Exercice: Écrivez la suite de la critique du Don Carlos monté au Grand Théâtre de Genève en partant de sa dernière phrase.

Texte choisi:
╭──
Don Carlos au Grand Théâtre de Genève : quand les voix subjuguent

Xl__20230911_don-carlos-gtg_c_dougados-magali-9171 © Magali Dougados

Depuis son arrivée à la direction du Grand Théâtre de Genève, Aviel Cahn a toujours su lancer ses saisons en fanfare. Après Einstein on the Beach de Philip Glass (2019), Guerre et Paix de Prokofiev (2021), et La Juive d’Halévy (2022), nouveau chapitre de répertoire flamboyant grâce à la première version en cinq actes de Don Carlos de Verdi, qui mérite tous les éloges pour sa production et sa distribution.

Avec l’Exposition universelle de 1867, le compositeur espérait l’adoubement dans la capitale française, après les échecs de Jérusalem, des Vêpres siciliennes et de son Macbeth retouché. Malgré des efforts répétés pour étoffer le livret, de longues coupes lui ont été demandées à quelques jours de la première afin que les spectateurs soient en mesure de prendre le train après le spectacle… En voulant surpasser Meyerbeer, Verdi s’est attelé à une œuvre foisonnante dont la musique a déstabilisé (voire dégoûté) un public qui ne voyait dans la nouveauté qu’une identité wagnérienne, alors bête noire des conservateurs français – chez qui les raccourcis sont parfois légion. La version italienne de 1884, en quatre actes, s’est finalement taillée la part du lion dans les programmations internationales. Continuons à défendre la complétude et la cohérence de la partition originelle !


Don Carlos, Grand Théâtre de Genève (2023) (c) Magali Dougados

La metteuse en scène Lydia Steier (qui a traumatisé quelques âmes sensibles avec sa lecture plutôt trash mais extrêmement intelligente de Salomé, à Paris) place l‘intrigue dans une dictature de droit divin inspirée des républiques soviétiques – la religion en plus – et gangrénée par la surveillance de masse. Un décor tournant à l’architecture néo-antique laisse suffisamment de place aux chanteurs pour se mouvoir d’un espace à l’autre, tandis que dans les recoins, des hommes munis de casques retranscrivent en direct les conversations entendues secrètement de l’autre côté du mur… Au moment de retourner prier dans un costume de moine, la capuche est bien pratique pour cacher l’appareil auditif sur la tête ! Les mots chantés ne constituent pas toujours des pièces à conviction, mais la mise en garde amicale de Philippe contre Posa, en zone hors-écoute, est d’autant plus éloquente. Lydia Steier construit davantage un univers général et des interactions humaines que des personnages individuels, ces derniers évoluant dans une atmosphère qu’elle précise avec une direction d’acteurs exigeante. La dernière danse d’Élisabeth et de Don Carlos, la mort de Posa par le tir d’un gardien de cellule, la violence des confrontations entre Philippe II et le Grand Inquisiteur, le bal de l’acte III (virtuose dans son utilisation de la rotation du plateau), le bébé d’Élisabeth : la continuité de l’action et la profondeur du théâtre sont à saluer, car tout fonctionne !
╰──
Informations affichées:
╭──
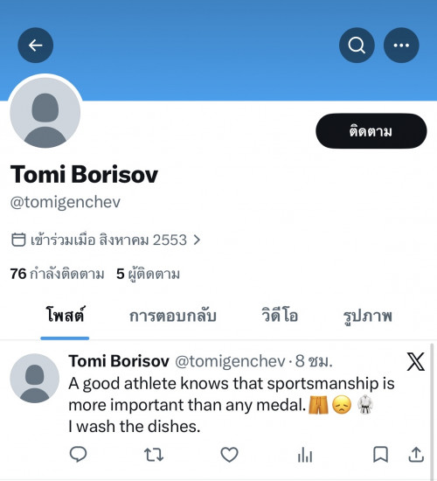Open the calendar join date info
Viewport: 437px width, 481px height.
(x=18, y=240)
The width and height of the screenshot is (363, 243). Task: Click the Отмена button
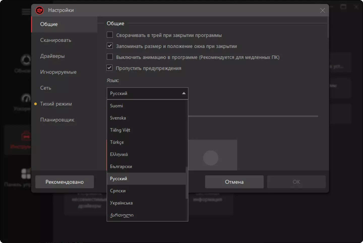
╰──
Résultat obtenu:
Rarement une distribution ne nous aura aussi unanimement passionnés ! Le ténor Charles Castronovo hisse au grandiose sa matière vocale printanière, son style et sa pétulance. La clarté suprême de ce début dans le rôle-titre est intarissable, l’élasticité et la vaillance prédominent. En Élisabeth, Rachel Willis Sørensen met en chant des sentiments pleins de concessions, touche les cieux, suggère d’autres voies, sous-entend les enjeux politiques de ses décisions, reste exhaustive dans son illustration psychologique tout en partageant un langage synthétique, dans des nuances fluides en édifiants changements d’états. En bref, un personnage total d’une admirable acuité et d’une immense musicalité. Stéphane Degout, déjà Posa (en français) dans la production lyonnaise de 2018, porte avec lui le pouvoir de la phrase comme s’il tirait le fil d’une pelote de laine parfaitement démêlée. Il interprète un homme de confiance et de confidence aux idées claires, l’outsider qui fait perdurer le rêve dans ses textures mousseuses et ses lignes dorées, pour un sommet de chant français. Ève-Maud Hubeaux ponctue habilement Éboli –  l’un de ses rôles-signature – d’exclamations désespérées, de borborygmes revanchards, de déguisements vocaux de conteuse. Elle n’est pas qu’une, elle fédère magistralement la schizophrénie dramaturgique d’une protagoniste ambiguë et pugnace. Est-ce du théâtre, est-ce de la musique ? C’est en tout cas de l’opéra tel que nous en rêvons. Dmitry Ulyanov esquisse Philippe II en roi malheureux et ô combien bouleversant. Le timbre parfois guttural remonte aux origines du pouvoir, l’affaissement volontaire du chant proportionnellement à sa prise en main cruelle du royaume (et de sa distanciation avec la morale) développe des ombres qui continuent à hanter le spectateur encore bien après la représentation.Liang Li campe un Inquisiteur agonisant à l’étoffe d’empereur, Ena Pongrac vivifie les interventions du page Thibault.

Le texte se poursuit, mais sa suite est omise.